For instance, I love Converse’s This Is The Index Page campaign. It’s exactly what I wish more web marketers were doing: taking their brands less seriously and playing with the web in new and foolish ways.

I’ve been there a total of three times, once for the purpose of checking the above link. I average between eight and sixteen hours a day logged into Google. If someone asked me to name a “good” website, the Google sites wouldn’t be the ones that came to mind. Given that goodness is entirely subjective and what I say is good will be definitely the wrong answer, at the very least my online reading behaviour suggest which food blogs are good.

What I read is diverse.

There are the obvious choices. Firstly the kindred folk whom I’ve met, shared meals within their slices of Asia and whom frequently comment here. Austin Bush Photography, a few members from the crew behind Gut Feelings (where I also contribute far too sporadically), EatingAsia, Tomatom, Abstract Gourmet, Rambling Spoon. The food blogs that got me started on this crazy game like Noodlepie (currently not blogging about food) and Stickyrice (currently MIA).

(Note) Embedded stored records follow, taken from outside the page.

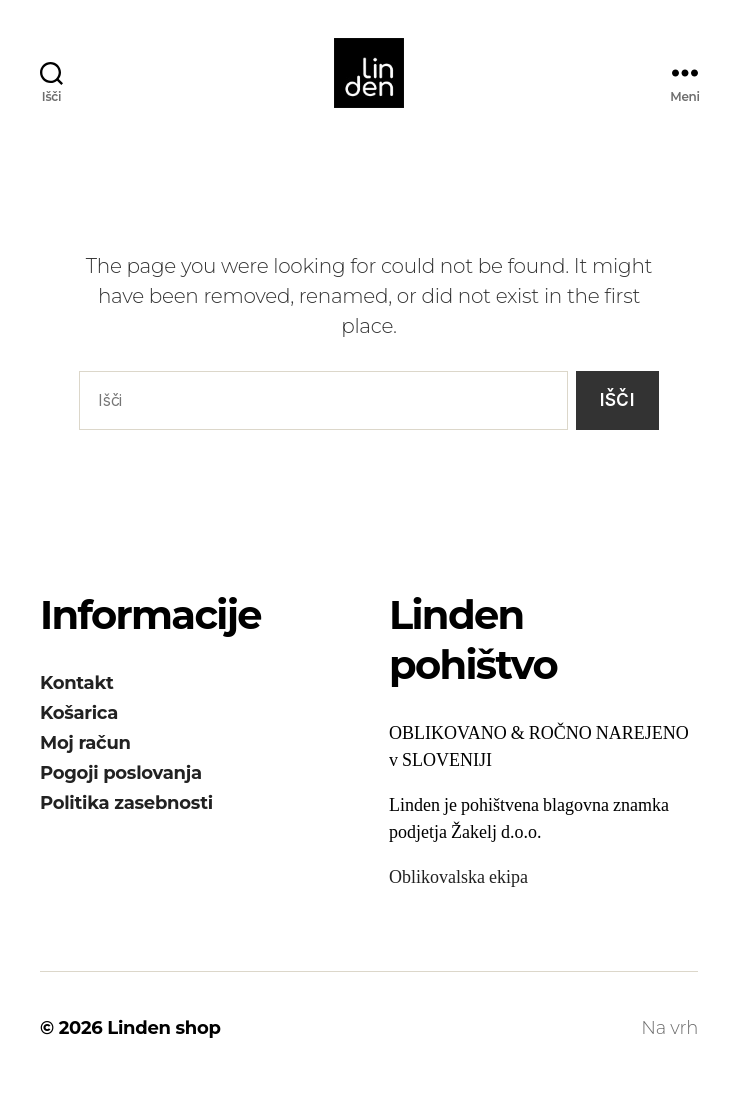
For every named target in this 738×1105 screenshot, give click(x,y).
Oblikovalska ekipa (458, 897)
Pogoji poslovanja (121, 793)
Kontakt (77, 703)
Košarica (79, 733)
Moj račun (85, 763)
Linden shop (163, 1048)
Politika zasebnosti (126, 823)
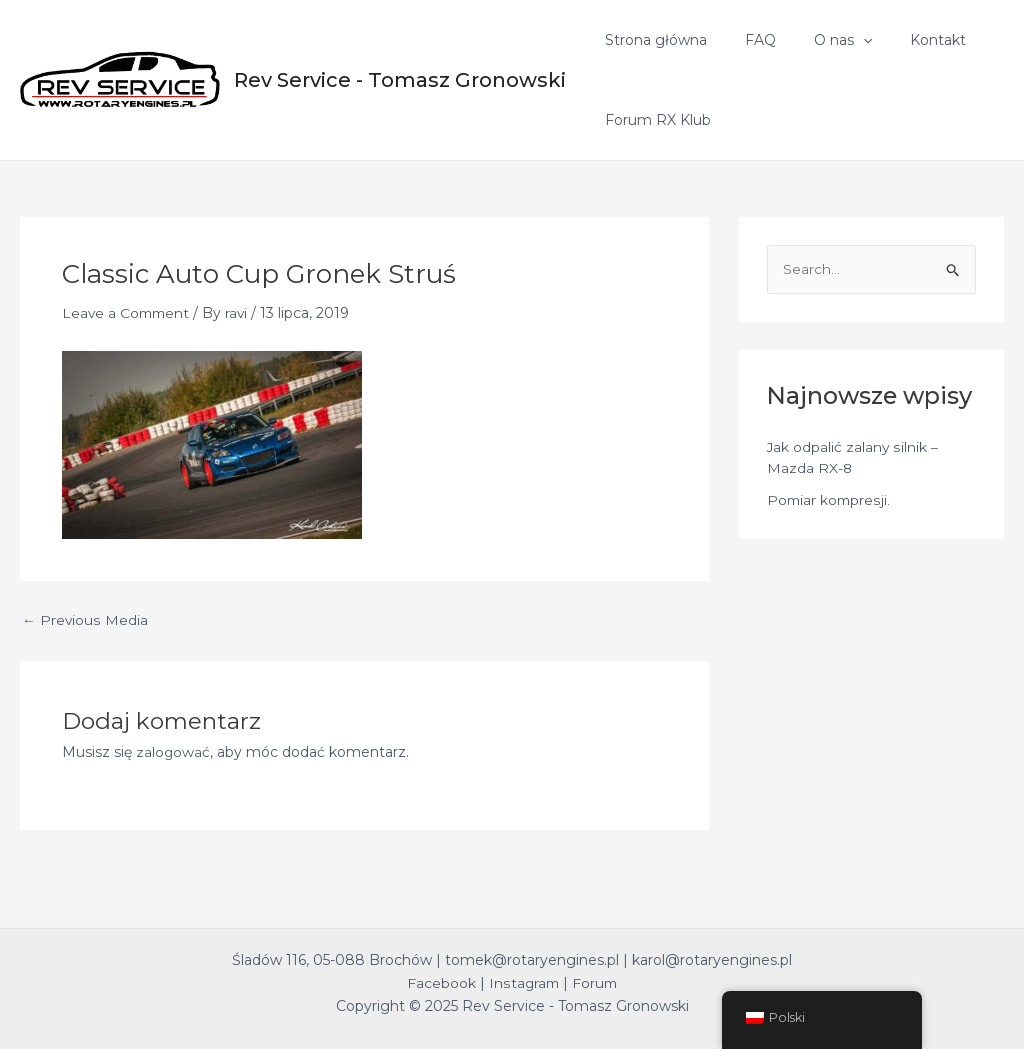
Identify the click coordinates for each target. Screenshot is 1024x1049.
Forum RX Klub (653, 120)
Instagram (523, 983)
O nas (818, 40)
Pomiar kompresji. (830, 500)
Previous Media (85, 620)
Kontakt (903, 40)
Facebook (439, 983)
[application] (838, 40)
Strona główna (651, 40)
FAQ (745, 40)
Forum (595, 983)
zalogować (173, 752)
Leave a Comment (128, 313)
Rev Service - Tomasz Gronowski (400, 80)
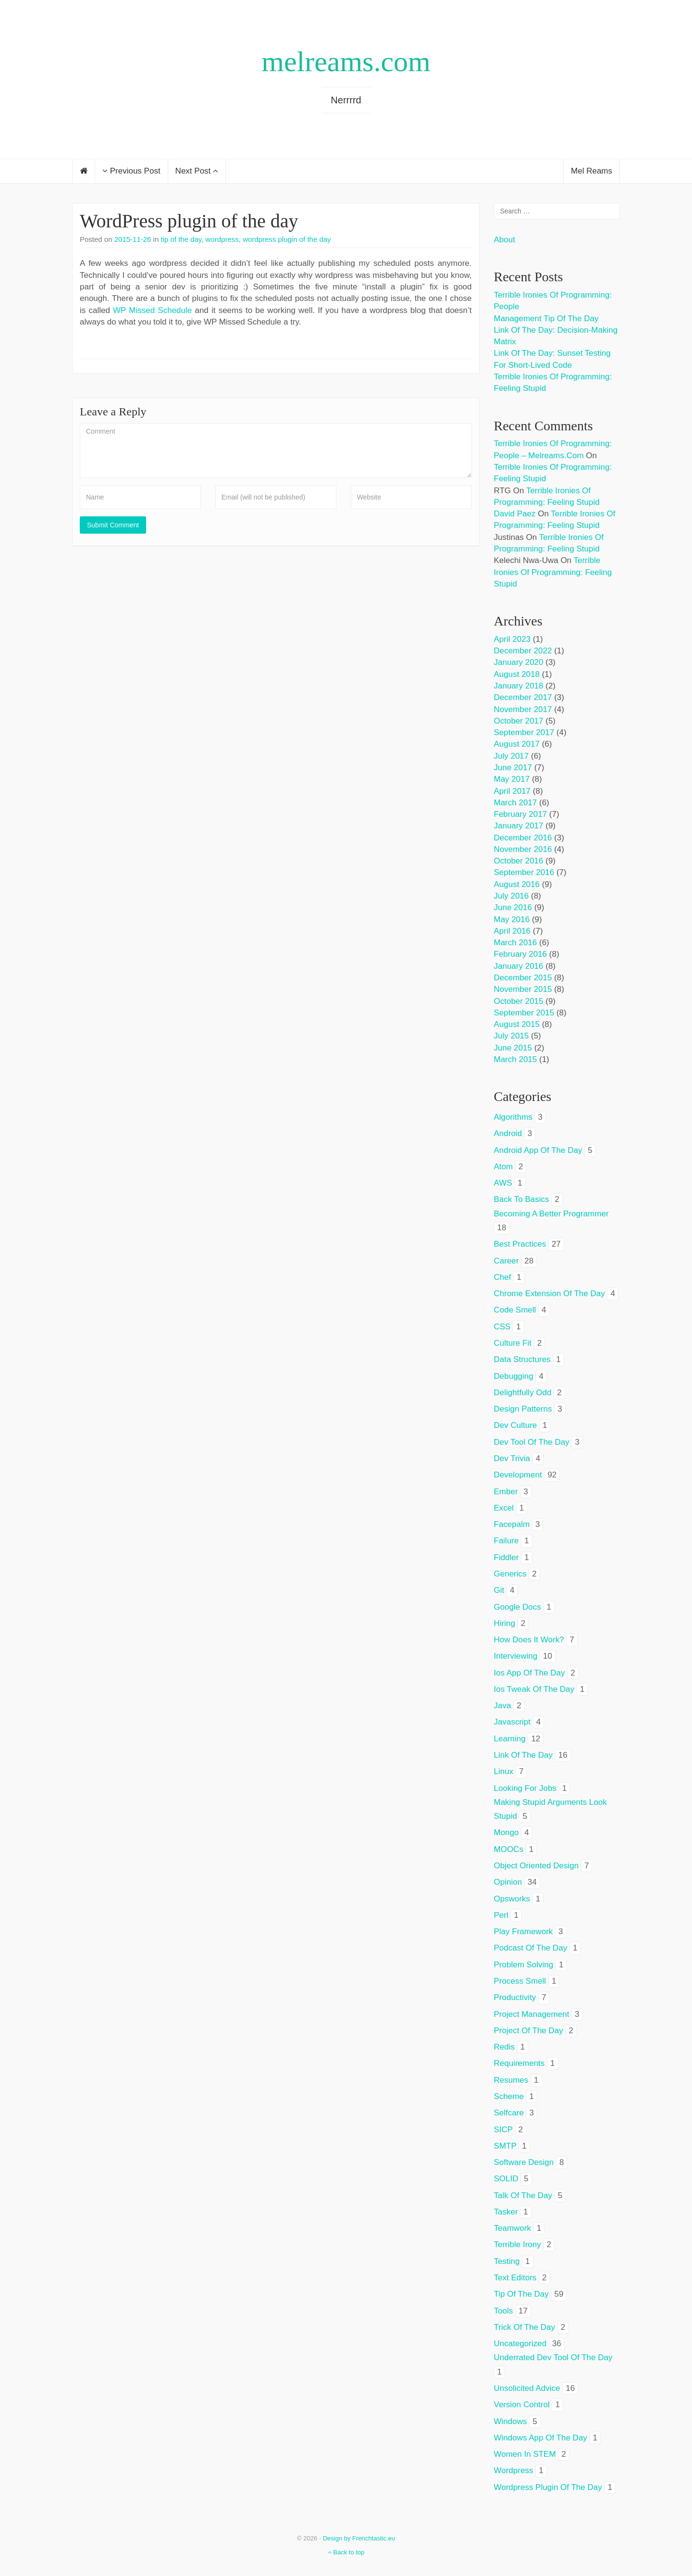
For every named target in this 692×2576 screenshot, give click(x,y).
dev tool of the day (531, 1442)
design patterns (523, 1408)
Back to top (346, 2552)
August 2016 (517, 884)
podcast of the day (531, 1947)
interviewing (516, 1656)
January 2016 (519, 966)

The local Australian blogs that I read all have a bent towards either academe, taking the piss, or preferably both like Progressive Dinner Party or the sublimely-named Thus Bakes Zarathustra. I like The Old Foodie, if only because it is 100% history and no photos. Otherwise, I’m very slack at keeping in touch with my local blog scene. When I get a chance, I flick through whomever local has linked to me and comment at random.

I’ve got a vague side interest in the molecular which comes from Ideas in Food, and have been reading back issues of marginal academic journals like Meat Science.

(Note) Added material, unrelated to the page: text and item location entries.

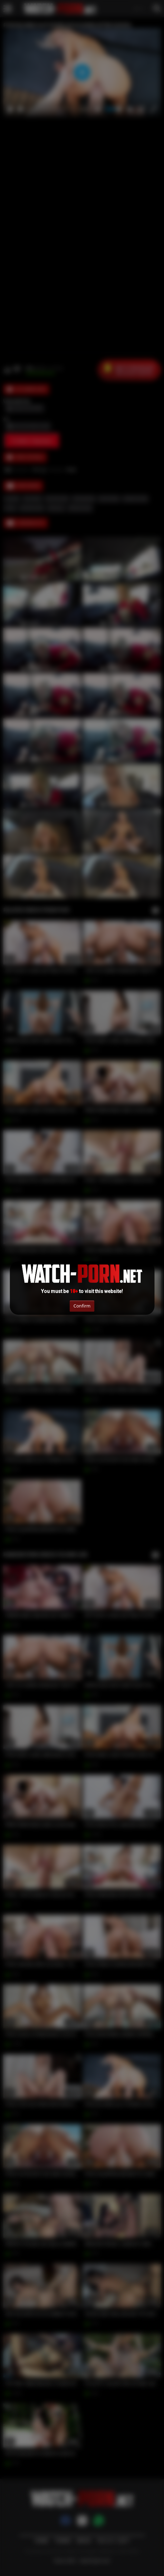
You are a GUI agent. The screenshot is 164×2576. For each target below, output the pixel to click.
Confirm (82, 1306)
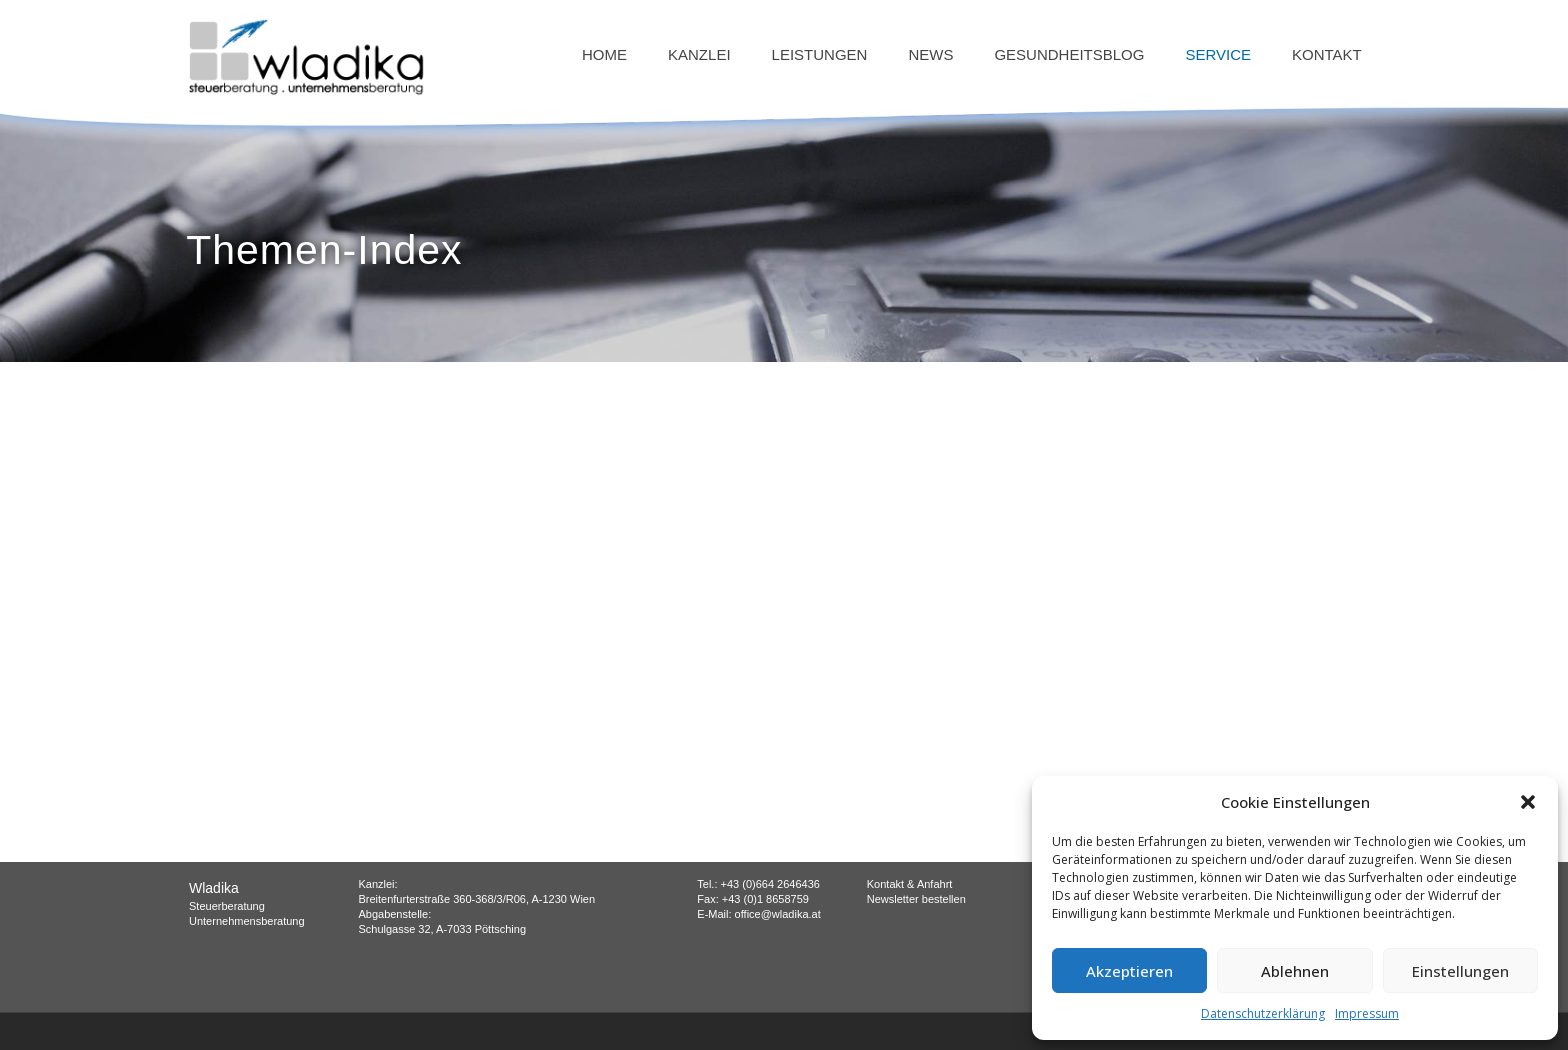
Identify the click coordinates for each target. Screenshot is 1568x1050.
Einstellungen (1460, 971)
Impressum (1367, 1013)
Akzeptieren (1129, 971)
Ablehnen (1295, 971)
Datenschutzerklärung (1263, 1013)
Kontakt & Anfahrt (910, 884)
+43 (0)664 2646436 (770, 884)
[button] (1528, 802)
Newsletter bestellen (916, 899)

From the mainstream press, the newspapers are getting more blog-like with social sharing, user commenting, or just straight down the line blogging. I read Ruhlman, Observer Food Monthly and the associated Word Of Mouth blog, Jay Rayner, AA Gill, Robert Sietsema. Anything in the New Yorker that I can get my hands on. I read glossy food magazines at random, generally whenever I’m going to pitch an article at them rather than through loyalty or habit.

What I don’t read is multitude and what seems to run through all of those blogs is a sense of myopia. The pictures emulate the short depth of field, blurred macro shots that place food in the centre of the photograph and blur the background into deep bokeh territory. The context where the food sits fades into a characterless void. It is a seductive form of food photography because it ignores the rest of the world. The chaos of culture and politics that produce food is left in that hazy background.

The writing does the same. If you solely focus upon the plate or recipe in front of you, I don’t read your blog. There is a pantheon of well-edited, professionally photographed recipe books that fill that niche for me.

A sense of context seems to be what sets apart the blogs that I read from the ones that I don’t. Good food blogging contextualizes food. It makes it feel as messy and imperfect as the world from whence it comes and not like it appeared spontaneously, teleported in fresh from Planet Donna Hay. For me the hazy background is the interesting part of a food blog’s photography and writing; it just happens to have a plate of food in it.